Hydrogen as a long-duration energy storage solution allows renewable energy to be deployed in times of highest demand, and indeed, demand should be high given the plant will first serve the Intermountain Power Agency’s electricity customers in Utah and Los Angeles. But that additional renewable energy presents another grand challenge associated with decarbonization: the increasing pressures placed on the country’s aging electrical transmission and distribution systems.
Meeting Heightened Electrification Demands
With the Biden administration’s goal of net-zero emissions by 2050, paired with increasing calls to electrify the grid more rapidly to power electric vehicle fleets and passenger cars, electricity demand by 2035 is expected to increase 38 percent from 2022 levels, according to CNBC. Transmitting high-voltage electricity to major cities across the nation will require costly transmission infrastructure upgrades, replacements and new buildouts.

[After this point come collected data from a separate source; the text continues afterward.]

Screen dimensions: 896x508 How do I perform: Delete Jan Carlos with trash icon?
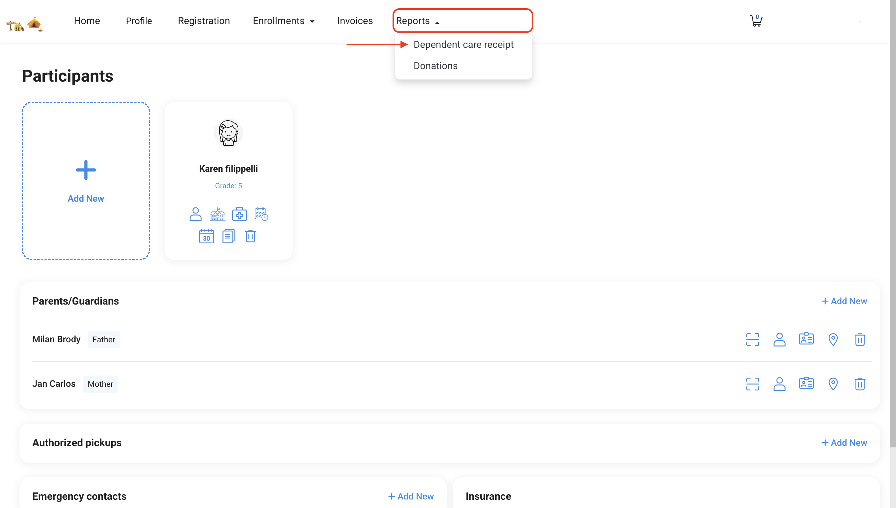(860, 384)
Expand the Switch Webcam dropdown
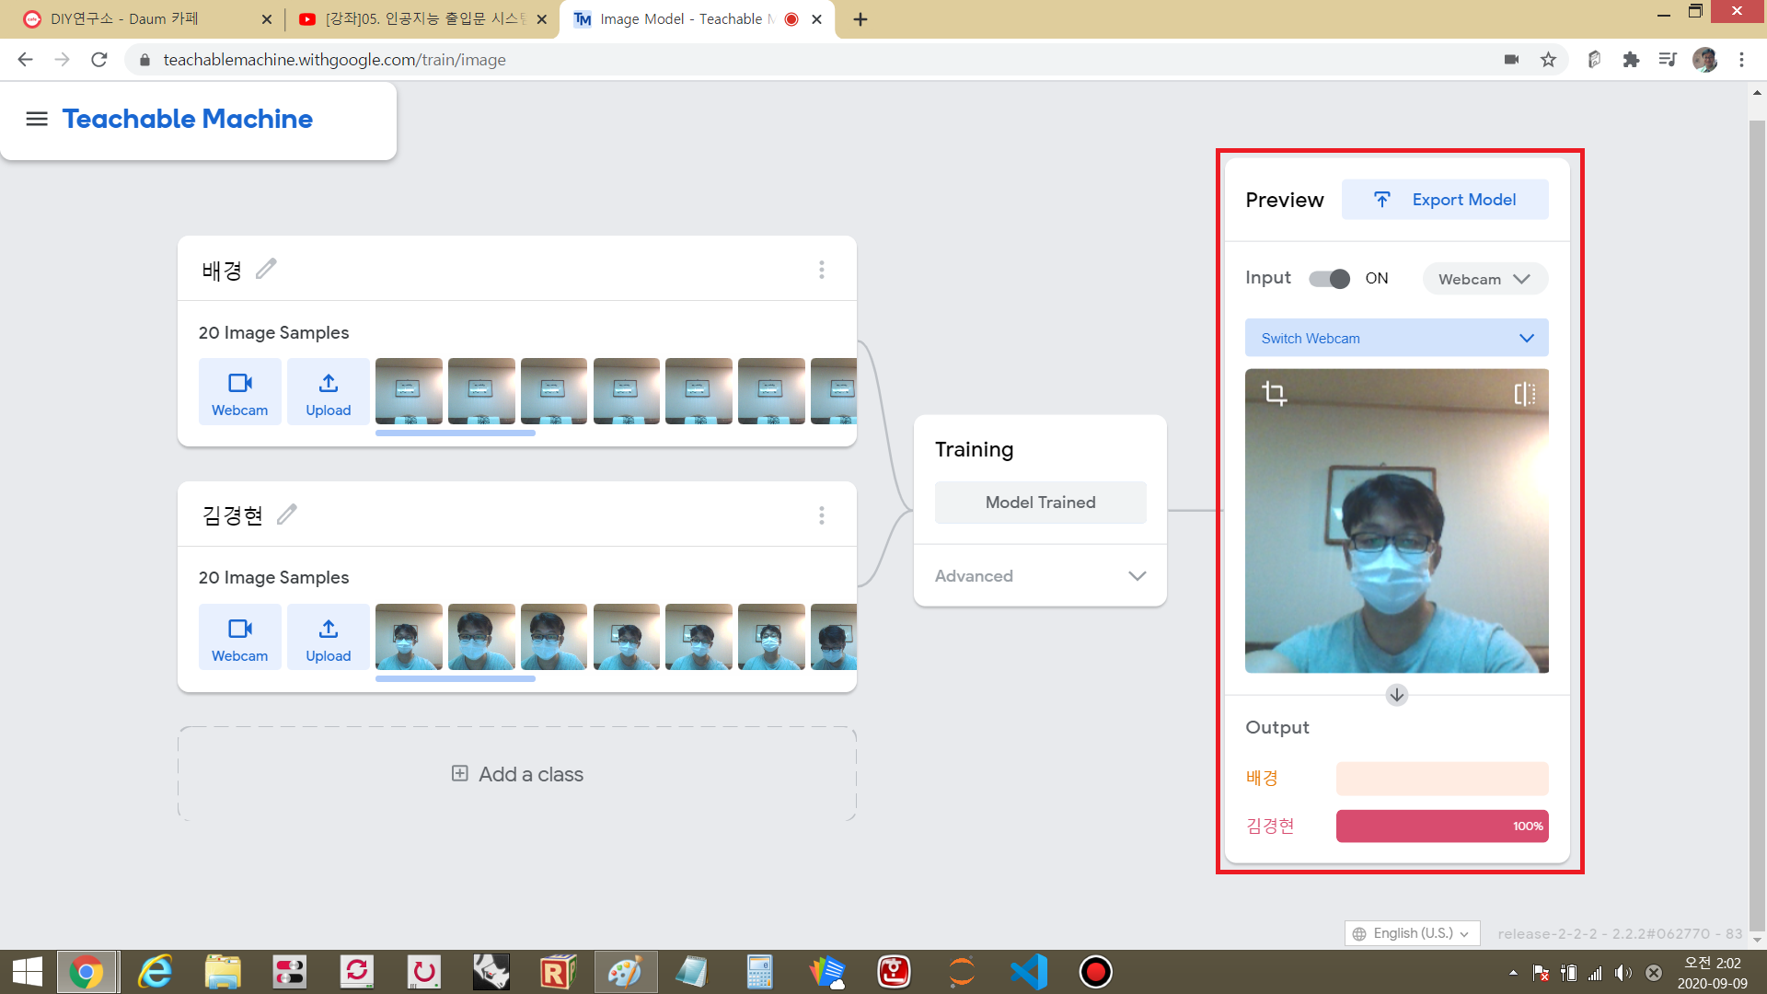The height and width of the screenshot is (994, 1767). point(1396,338)
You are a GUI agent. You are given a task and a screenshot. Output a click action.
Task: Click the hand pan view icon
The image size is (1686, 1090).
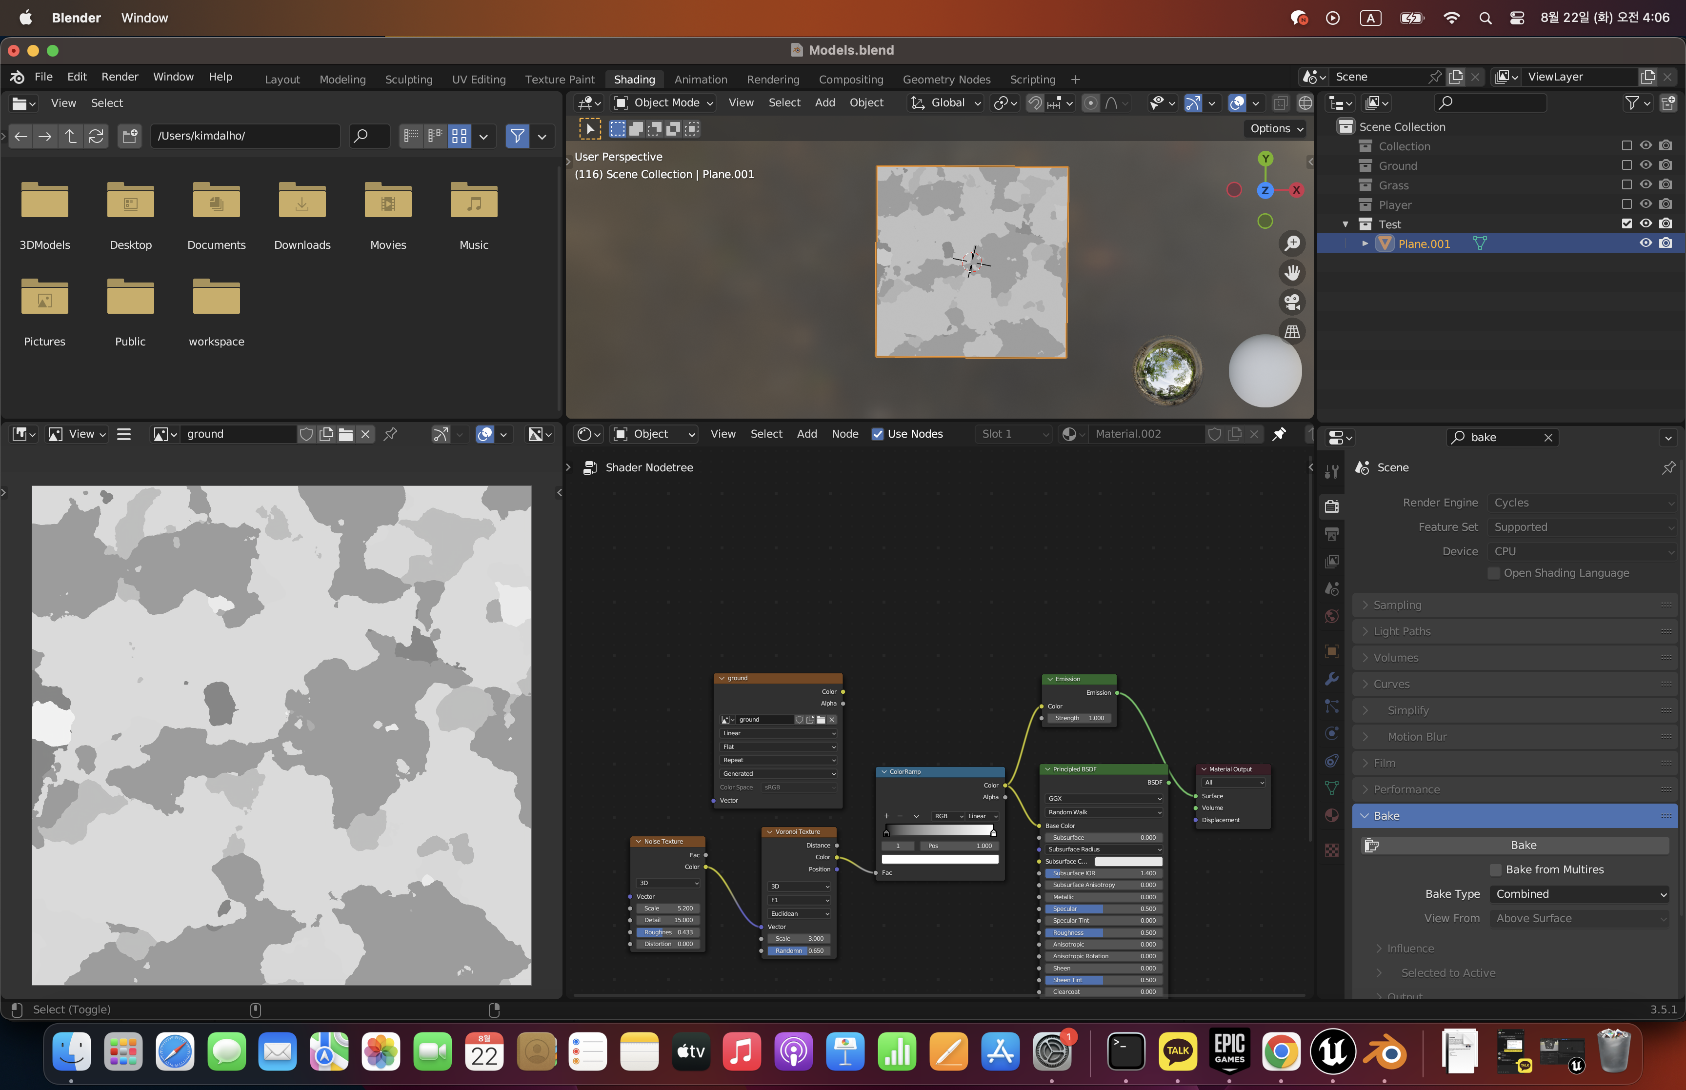tap(1292, 273)
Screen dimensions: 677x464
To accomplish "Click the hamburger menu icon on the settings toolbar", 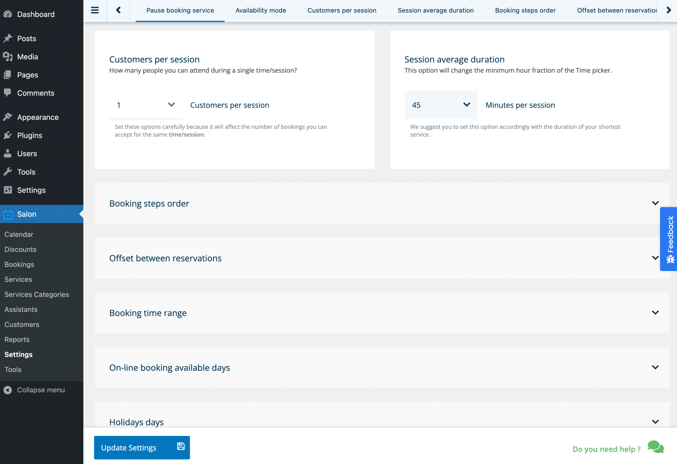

To address that concern, the bipartisan, $1.2-trillion Bipartisan Infrastructure Law signed by Biden in late 2021 included a $73 billion commitment to grid improvements, including thousands of miles of new, resilient transmission lines to help expand access to power generated by renewable technologies.
Along with the anticipated acceleration of electrification and associated expansion of grid infrastructure comes a worthwhile reexamination of the importance of distributed energy resources (DERs) to a decarbonized future — for example, using excess power from rooftop solar panels, household battery storage systems and wind generation units owned by utilities’ customers. Most respondents to this year’s survey said DERs would play a role in helping them achieve decarbonization targets.
The increased deployment of DERs is being accelerated by three dynamics. First, full decarbonization cannot only be met by retiring old fossil-based supply-side (wholesale) generation assets and adding renewable generation assets to the mix; DERs will be key to unlocking carbon reductions on the demand-side (retail) as well. Moreover, the interconnection queue for wholesale projects is becoming longer; diversification of assets to achieve targets is important. The typical duration from connection request to commercial operation increased from less than two years for projects built between 2000 and 2007 to nearly four years for those built from 2018 to 2022, with a median of five years for projects built in 2022, according to the Lawrence Berkeley National Laboratory in April 2023. Finally, DERs are being incentivized through wholesale market design (FERC Order 2222) and targeted tax credits, grants and loans.
Perhaps a more compelling case for the future importance of DERs, though, was a significant increase from 2022 to 2023 in the percentage of respondents that said they were providing DERs and related services to customers. The percentage went up to 51 percent in 2023, more than doubling the 2022 figure. Still, that additional power must go somewhere, making regional power grid upgrades even more important.
No matter the technology, source of funding or infrastructure challenge, most power sector stakeholders likely agree on one thing: they need economical solutions to decarbonize the U.S. power system, and they need them now. Companies such as Black & Veatch will help them find pathways toward the most viable investments that will perform profitably – and most sustainably – for decades to come.